Fragen machen schlau

Vor einigen Tagen habe ich meinen zweiten John Holt gelesen: Wie kleine Kinder schlau werden. Selbständiges Lernen im Alltag Und da begab es sich, dass meine Tochter mit ihren fünfeinhalb Jahren von mir verlangte, ihr ein paar Rätsel aufzugeben, die ich auf Kärtchen schreiben sollte, die sie vorbereitet hatte und die ich sie dann fragen sollte. Im Trivial-Pursuit-Stil, so habe ich das jedenfalls angenommen. So wie in der Schule.

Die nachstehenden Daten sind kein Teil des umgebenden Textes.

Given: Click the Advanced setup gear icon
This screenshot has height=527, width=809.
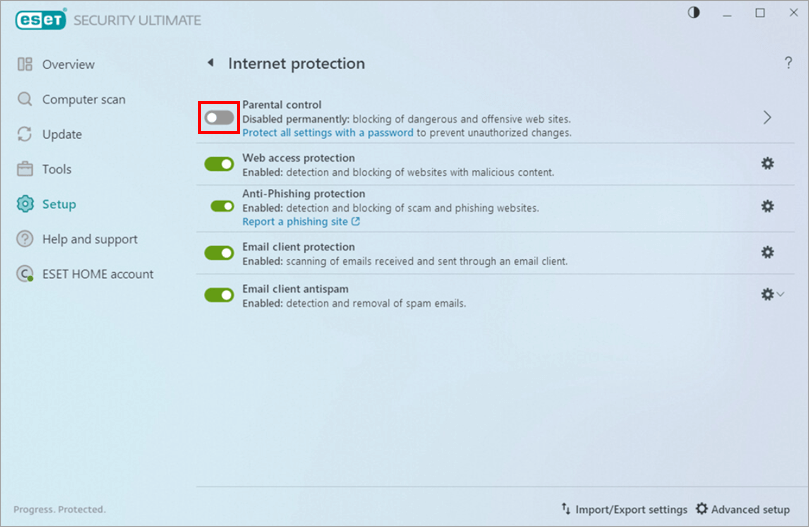Looking at the screenshot, I should coord(701,509).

Und als Fan von John Holt schrillten in meinem Gehirn die Alarmglocken: „Don’t do that!“. Denn John Holt meint:

Es ist wahrscheinlich, dass zuviel Ausfragerei ein Kind auf den Gedanken bringt, Lernen sei nicht ein Herausfinden, wie etwas funktioniert, sondern ein Antwortempfangen und -geben, das Erwachsenen gefällt. Kinder haben ein ungesichertes und vorläufiges Verständnis von der Welt. Wenn wir ihnen zuviel Fragen stellen oder sie mit zuviel Schärfe stellen, schwächen wir es dadurch eher. Ihr Verständnis wächst schneller, wenn wir imstande sind, ihnen zu vertrauen und im übrigen in Ruhe zu lassen.

Ich hatte das dumpfe Gefühl, dass ich die Fragen eher nicht stellen sollte. Nächstes Jahr fängt für sie die Volksschule an, da lernt sie noch früh genug, von Erwachsenen erwartete Antworten zu geben.

Für mich selbst war es spannender, wenn meine Tochter Fragen erfand und wir sie dann gemeinsam zu beantworten versuchten, darüber redeten und dabei neue Fragen entwickelten. Sie fand das überhaupt nicht spannend. Also schlug ich ihr vor, abwechselnd Fragen zu stellen. Das fand sie ebenso uncool. Sie schmollte. Ich auch. Nach ein paar Minuten legten wir dann los.

Meine erste Frage war: „Welche Farbe hat ein Kürbis“. Meine zweite war: „Worauf reitet Bibi Blocksberg?“. Zu mehr kam ich nicht, denn meine Tochter sagte mir in rasantem Tempo Fragen an und ich hatte damit zu tun, diese auf Kärtchen festzuhalten, bevor schon die nächsten dahersprudelten. Beispiele gefällig?

  • Was brauchen die Augen?
  • Warum habe ich Schnupfen?
  • Warum müssen Kinder ins Bett gehen?
  • In welcher Jahreszeit kann man baden?
  • Warum fallen die Blätter vom Baum?
  • Was brauchen Menschen zum Trinken?
  • Warum müssen Fische im Wasser sein?
  • Warum kann Bibi Blocksberg mit dem Besen fliegen?
  • Warum zerplatzen Luftballons?
  • Warum verblühen Pflanzen?
  • Warum wurde Jesus ans Kreuz genagelt?
  • Warum stechen Bienen?
  • Wieso leuchtet eine Lampe?
  • Warum wachsen Blumen in der Erde?

Als ich ihr diese Fragen dann stellte und sie ganz erstaunliche Antworten gab, erntete ich vernichtende Kritik für meine eigenen zwei Fragen von ihr. Schon klar, ich habe sie wieder mal unterschätzt.

Und jetzt frage ich mich selbst: Wie lange schafft sie es, solche Fragen zu stellen. Und wann wird sie dazu übergehen, Fragen im Erwachsenen-Stil zu stellen? Fragen wie: Welche Farbe hat ein Kürbis?

Hoffentlich nie.

7 Gedanken zu “Fragen machen schlau

  1. Michael Gelb hat in seinem Buch „Das Leonardo-Prinzip“ vorgeschlagen, einfach mal 100 Fragen aufzulisten (http://www.toolblog.de/archives/25). Die Quantität macht uns Erwachsenen schon Probleme geschweige denn die Qualität. Es ist schon erstaunlich und mitunter auch deprimierend, welche Fähigkeiten wir auf dem Weg zum Erwachsenen-Sein verlieren, aus welchen Gründen auch immer. Viele liebe Grüße an die Tochter – und Hut ab!

    LG
    Stephan

  2. Wow! Tolle Fragen!
    Ich muss gestehen, dass ich nur auf wenige eine ausreichende Antwort wüsste.
    Aber ich stell es mir total spannend vor gemeinsam auf die Suche nach Erklärungen zu gehen.

  3. Interessant finde ich, dass die meisten Fragen warum-Fragen sind. Das Wer, wie, wo, wann scheint Kinder eher weniger zu interessieren.